CHARLES OBIERO1, RHODA BIRECH1, BERNHARD FREYER2
1Egerton University, Crop Horticulture and Soil Sciences, Kenya
2University of Natural Resources and Applied Life Sciences (BOKU), Inst. of Organic Farming, Austria
As the world's petroleum fuel records and consumption figures indicate that the peak and depletion of fossil fuel reserves are within a breach of a few spans of years from now, countries around the world are hurriedly developing strategies for on-farm production of renewable sources of fuel from crops. In Kenya, campaigns for the production of renewable green energy has been doubled with the Government, Non-Governmental Organisations and Private Companies emphasising the importance of Jatropha (Jatropha curcas) as the preferred candidate for biodiesel production. Dry areas are particularly targeted as potential production sites with the argument that Jatropha could make use of marginal land not suitable for food production. While this is done, information on the climatic and edaphic suitability of this crop is lacking to smallholder farmers. The study hypothesis was that regions for biofuel production have not been properly identified in Kenya. Therefore the objective of this research was to study the performance of Jatropha (Jatropha curcas) under different soil and climatic conditions in smallholder farms in Kenya.
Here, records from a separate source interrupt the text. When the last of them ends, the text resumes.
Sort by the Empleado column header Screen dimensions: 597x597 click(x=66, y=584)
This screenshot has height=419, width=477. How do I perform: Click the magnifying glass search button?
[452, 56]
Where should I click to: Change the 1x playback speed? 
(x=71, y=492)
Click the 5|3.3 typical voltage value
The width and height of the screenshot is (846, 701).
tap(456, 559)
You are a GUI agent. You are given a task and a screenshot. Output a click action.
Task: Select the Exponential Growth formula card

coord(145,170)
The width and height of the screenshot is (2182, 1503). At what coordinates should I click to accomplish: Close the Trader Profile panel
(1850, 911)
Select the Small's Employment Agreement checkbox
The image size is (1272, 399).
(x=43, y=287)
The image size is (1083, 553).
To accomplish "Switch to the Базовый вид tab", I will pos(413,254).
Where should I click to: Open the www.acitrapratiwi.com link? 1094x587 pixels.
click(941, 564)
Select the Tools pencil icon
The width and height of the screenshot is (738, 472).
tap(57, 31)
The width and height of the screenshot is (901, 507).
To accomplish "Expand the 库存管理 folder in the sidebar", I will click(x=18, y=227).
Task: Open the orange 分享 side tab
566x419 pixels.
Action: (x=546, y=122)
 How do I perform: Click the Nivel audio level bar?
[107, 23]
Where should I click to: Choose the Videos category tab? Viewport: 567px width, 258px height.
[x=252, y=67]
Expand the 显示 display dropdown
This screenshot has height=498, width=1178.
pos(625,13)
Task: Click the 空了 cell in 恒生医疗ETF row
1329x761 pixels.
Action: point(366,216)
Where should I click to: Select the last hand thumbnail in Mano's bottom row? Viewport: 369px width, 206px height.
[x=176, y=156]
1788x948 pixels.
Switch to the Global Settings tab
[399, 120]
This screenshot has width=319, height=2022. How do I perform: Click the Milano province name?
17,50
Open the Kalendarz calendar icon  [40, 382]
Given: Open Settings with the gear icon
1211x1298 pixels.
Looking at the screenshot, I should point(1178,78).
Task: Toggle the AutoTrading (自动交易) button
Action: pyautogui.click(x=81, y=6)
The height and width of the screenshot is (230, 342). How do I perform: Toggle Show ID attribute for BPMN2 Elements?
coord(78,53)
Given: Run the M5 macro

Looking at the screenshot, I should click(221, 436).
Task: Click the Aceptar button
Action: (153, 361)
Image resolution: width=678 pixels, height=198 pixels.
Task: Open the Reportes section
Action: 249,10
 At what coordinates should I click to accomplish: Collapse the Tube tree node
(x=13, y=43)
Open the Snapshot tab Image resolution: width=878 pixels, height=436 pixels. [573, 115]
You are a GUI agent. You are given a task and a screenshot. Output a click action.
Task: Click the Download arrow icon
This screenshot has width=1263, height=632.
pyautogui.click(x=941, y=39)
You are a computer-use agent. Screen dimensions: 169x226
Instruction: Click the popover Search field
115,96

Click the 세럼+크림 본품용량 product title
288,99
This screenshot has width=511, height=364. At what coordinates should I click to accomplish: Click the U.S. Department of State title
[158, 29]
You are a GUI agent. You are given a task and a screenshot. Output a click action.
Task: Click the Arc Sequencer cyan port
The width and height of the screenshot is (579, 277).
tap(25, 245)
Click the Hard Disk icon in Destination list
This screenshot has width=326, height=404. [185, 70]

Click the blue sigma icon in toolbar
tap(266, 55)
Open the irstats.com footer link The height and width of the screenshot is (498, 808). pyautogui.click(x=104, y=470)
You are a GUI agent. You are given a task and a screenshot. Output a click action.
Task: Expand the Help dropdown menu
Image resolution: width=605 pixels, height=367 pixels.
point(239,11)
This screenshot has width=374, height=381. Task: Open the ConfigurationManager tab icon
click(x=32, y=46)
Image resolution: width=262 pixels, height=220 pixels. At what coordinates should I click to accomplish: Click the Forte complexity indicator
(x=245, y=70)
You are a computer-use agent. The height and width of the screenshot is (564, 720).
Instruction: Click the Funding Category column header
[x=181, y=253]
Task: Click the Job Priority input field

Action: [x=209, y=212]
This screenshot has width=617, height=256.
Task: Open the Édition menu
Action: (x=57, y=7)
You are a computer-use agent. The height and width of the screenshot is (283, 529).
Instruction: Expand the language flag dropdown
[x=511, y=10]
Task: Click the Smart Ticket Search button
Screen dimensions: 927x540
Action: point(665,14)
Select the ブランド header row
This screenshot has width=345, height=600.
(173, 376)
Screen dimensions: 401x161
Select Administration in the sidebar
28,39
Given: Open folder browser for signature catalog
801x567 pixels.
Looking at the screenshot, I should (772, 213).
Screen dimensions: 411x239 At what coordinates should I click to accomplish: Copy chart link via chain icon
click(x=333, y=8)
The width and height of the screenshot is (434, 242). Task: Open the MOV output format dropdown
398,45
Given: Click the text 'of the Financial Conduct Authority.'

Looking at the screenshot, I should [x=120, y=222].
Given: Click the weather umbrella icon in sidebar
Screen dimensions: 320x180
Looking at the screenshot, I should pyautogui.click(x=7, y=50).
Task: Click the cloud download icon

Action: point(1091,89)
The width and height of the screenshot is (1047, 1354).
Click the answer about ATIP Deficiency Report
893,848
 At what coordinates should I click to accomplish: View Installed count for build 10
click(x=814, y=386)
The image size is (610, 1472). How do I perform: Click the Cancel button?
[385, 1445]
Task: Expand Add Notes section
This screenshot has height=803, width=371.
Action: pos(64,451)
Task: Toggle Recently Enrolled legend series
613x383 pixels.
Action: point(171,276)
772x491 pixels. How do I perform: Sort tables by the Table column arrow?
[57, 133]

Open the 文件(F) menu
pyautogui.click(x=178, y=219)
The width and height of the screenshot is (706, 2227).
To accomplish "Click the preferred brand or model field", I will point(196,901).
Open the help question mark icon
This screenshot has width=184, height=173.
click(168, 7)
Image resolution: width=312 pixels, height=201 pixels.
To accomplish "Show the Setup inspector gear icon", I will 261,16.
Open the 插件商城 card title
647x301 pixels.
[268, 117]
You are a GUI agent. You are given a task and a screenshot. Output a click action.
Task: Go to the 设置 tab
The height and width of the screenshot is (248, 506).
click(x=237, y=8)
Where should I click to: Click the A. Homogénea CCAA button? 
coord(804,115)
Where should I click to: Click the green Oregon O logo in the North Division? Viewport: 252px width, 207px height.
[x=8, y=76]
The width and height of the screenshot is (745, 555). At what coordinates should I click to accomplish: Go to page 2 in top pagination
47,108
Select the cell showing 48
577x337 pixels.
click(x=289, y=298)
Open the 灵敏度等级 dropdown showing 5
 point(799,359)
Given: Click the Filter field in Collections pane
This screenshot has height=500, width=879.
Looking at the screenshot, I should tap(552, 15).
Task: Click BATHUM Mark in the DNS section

A survey was conducted in 150 randomly selected farms at the Coast, Central, Eastern, Rift Valley and Nyanza provinces (30 per province) representing typical Jatropha regions in Kenya with existing Jatropha plantations. Questions on Jatropha agronomy, management practices and cropping challenges were asked. An in"=depth study of 5 farms in each region chosen randomly was performed to verify the information obtained, taking data on the morphological and yield performance of Jatropha, diseases and pests incidences, soil analyses on pH, nitrogen, carbon and bulk density. Climatic data was obtained from meteorological stations in the regions. Results showed that the performance of Jatropha was positively linked to humid conditions, well distributed annual rainfall of 500-750 mm, moderately sandy to loam soils, pH close to neutral and good level of management. It was concluded that good management practices together with climatic and soil suitability are important for successful Jatropha production. Further, it was evident that not all regions where Jatropha is grown and promoted in Kenya could support the crop in terms of climatic and soil requirement without proper crop management practices.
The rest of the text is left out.